Internal Data Model

REAPI

The remote execution API has a concept of an Operation. These reflect the state of the work requested in an Execute request. A stream of Operation messages are returned by both Execute and WaitExecute requests. WaitExecute requests take the name of an operation to stream updates of, implying a need to track operations in the server.

In BuildGrid, the state of each Operation is tracked across both the buildgrid.server.job.Job class, and the Operation protobuf objects in the operations_by_name attribute of that class.

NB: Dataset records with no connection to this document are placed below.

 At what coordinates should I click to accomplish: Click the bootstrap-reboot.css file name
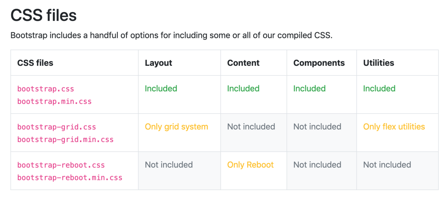[61, 165]
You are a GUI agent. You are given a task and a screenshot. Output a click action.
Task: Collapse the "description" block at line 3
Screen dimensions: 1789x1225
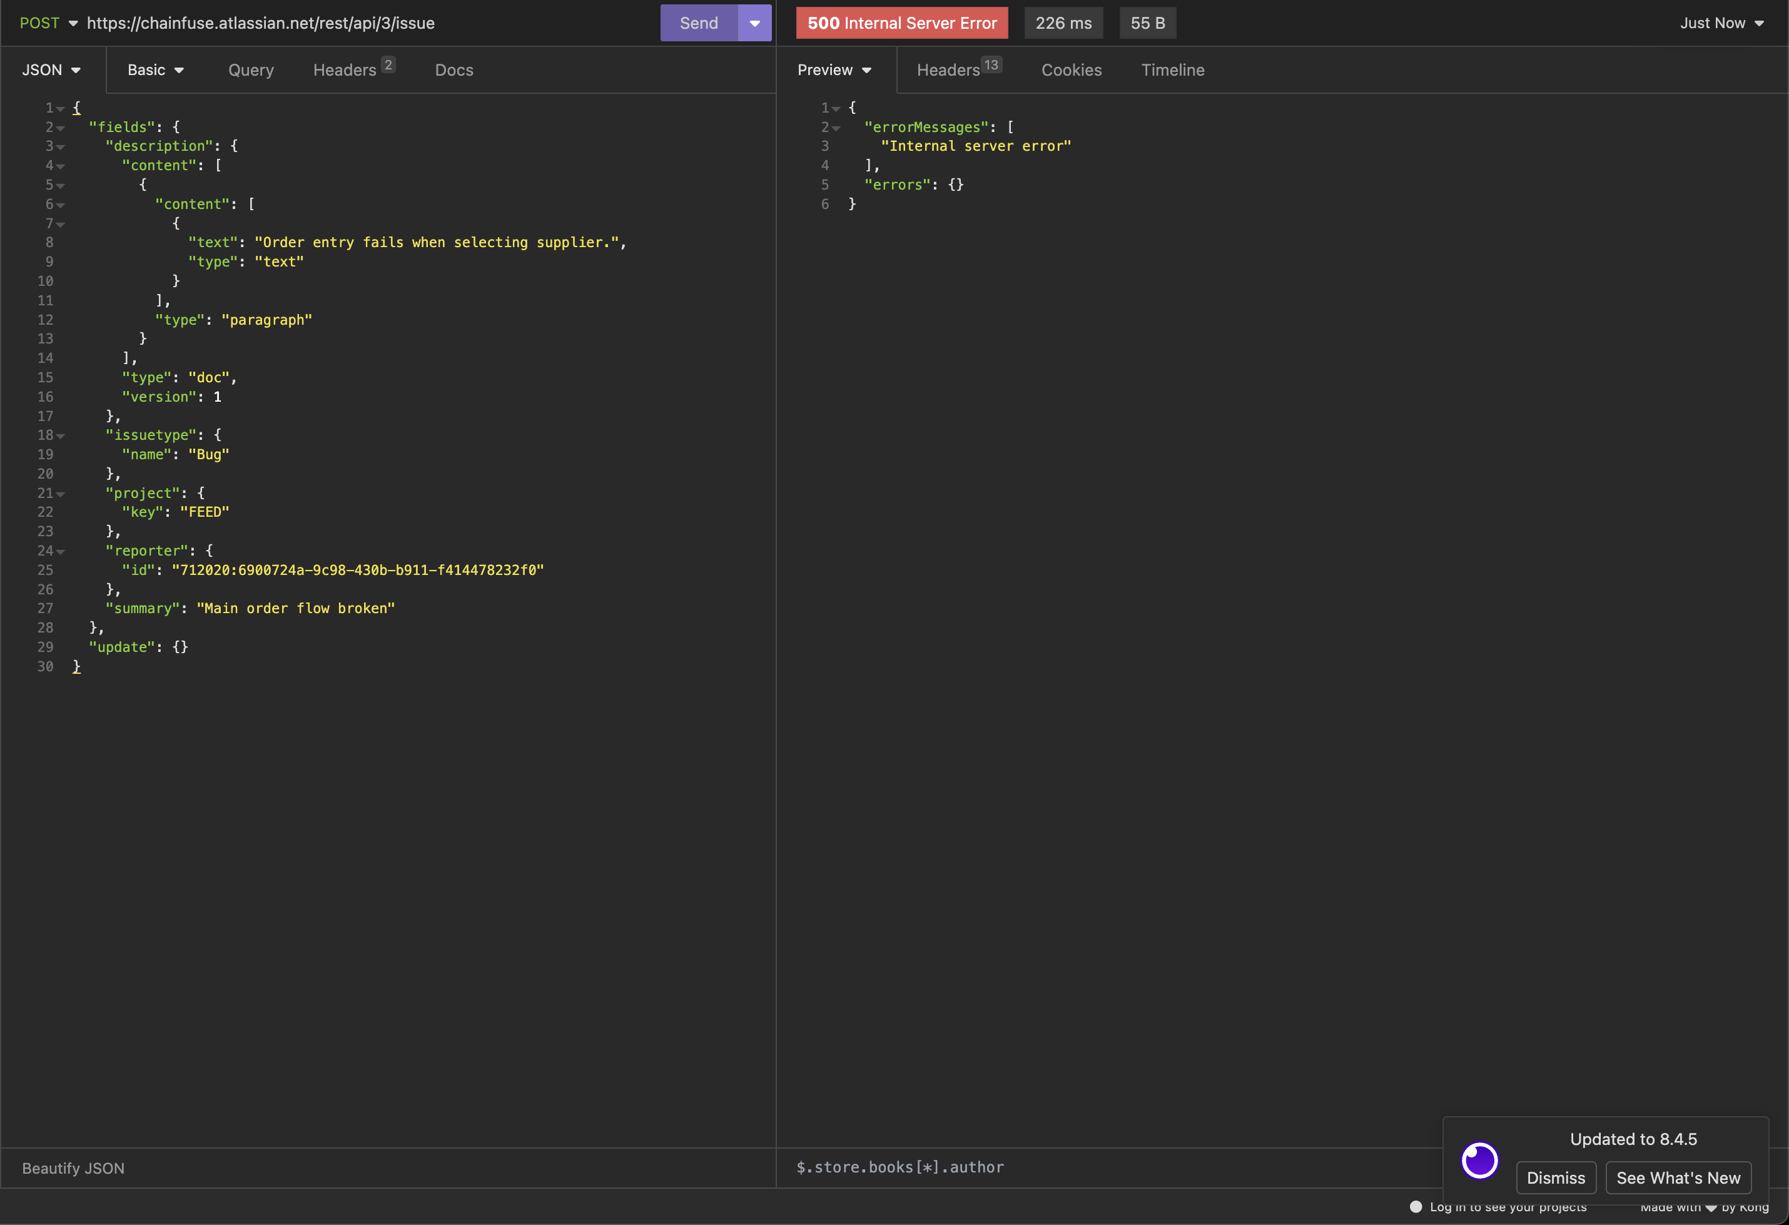click(x=61, y=147)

When an update is to be communicated to the peer (client) for a specific operation, the data in the Job is combined with the data already in the Operation, and the resulting Operation message is sent to the peer.

The Job abstraction exists for a couple of main reasons:

  • Allows us to deduplicate work by tying multiple operations to the same actual execution task

  • Allows us to tie together the REAPI Operation concept with the RWAPI Lease concept.

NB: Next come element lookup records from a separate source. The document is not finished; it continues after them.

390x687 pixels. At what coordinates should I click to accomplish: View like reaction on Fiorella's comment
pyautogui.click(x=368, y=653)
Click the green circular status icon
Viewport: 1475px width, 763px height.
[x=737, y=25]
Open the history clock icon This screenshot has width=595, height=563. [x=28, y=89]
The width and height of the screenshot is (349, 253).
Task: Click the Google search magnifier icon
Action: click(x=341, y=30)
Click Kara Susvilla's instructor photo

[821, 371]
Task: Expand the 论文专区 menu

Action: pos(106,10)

In addition to tracking the various operations and lease(s) for the work, the job class stores the Action being executed by the relevant Execute request plus some other attributes, such as its priority and platform requirements.

The requirements are used for scheduling work to workers which provide an environment that matches the constraints set by the peer.

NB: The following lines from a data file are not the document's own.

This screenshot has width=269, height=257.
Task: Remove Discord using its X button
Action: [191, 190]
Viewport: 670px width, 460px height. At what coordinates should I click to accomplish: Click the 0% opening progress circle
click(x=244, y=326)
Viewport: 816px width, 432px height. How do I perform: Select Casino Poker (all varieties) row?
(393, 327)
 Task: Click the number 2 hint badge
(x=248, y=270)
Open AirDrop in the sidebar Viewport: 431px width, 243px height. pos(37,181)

Handling an Execute request

This diagram shows how the data in an Execute request is split up within BuildGrid, for a request to execute an Action that isn’t already queued or executing. The data from the Job is combined with the relevant Operation in update messages streamed back to the peer.

digraph reapi_data_flow {
     bgcolor="#fcfcfc";
     rankdir=LR;

     graph [fontsize=10 fontname="Verdana" compound=true]
     node [shape=box fontsize=10 fontname="Verdana"];
     edge [fontsize=10 fontname="Verdana"];

     subgraph cluster_bgd_reapi {
         label="BuildGrid Execution Service";
         style="dashed";

         node [shape=box];

         servicer -> job, operation [
             label="Creates"
         ];
         operation -> job [
             style="dashed"
             label="Some state in"
         ];

         { rank=same; job, operation }

         job, operation [
             style=filled;
         ];
         job [
             label=<
 <b>Job</b><br/><br align="left"/>
 - action<br align="left"/>
 - execute_response<br align="left"/>
 - operation_stage<br align="left"/>
 - priority<br align="left"/>
 - platform_requirements
 >
         ];
         operation [
             label=<
 <b>Operation</b><br/><br align="left"/>
 - name<br align="left"/>
 - done<br align="left"/>
 - cancelled
 >
         ];
         servicer [
             label="ExecutionService"
             shape="circle"
         ];
     }

     execute -> servicer [
         dir="both"
         lhead=cluster_bgd_reapi
         label="Send Execute request\nStream Operation messages"
     ];

     execute [
         label="Peer\ne.g. recc, bazel, bst"
     ];
 }

If the request is for an Action already queued or executing, the creation of the Job is skipped in favour of updating the priority of the job if needed.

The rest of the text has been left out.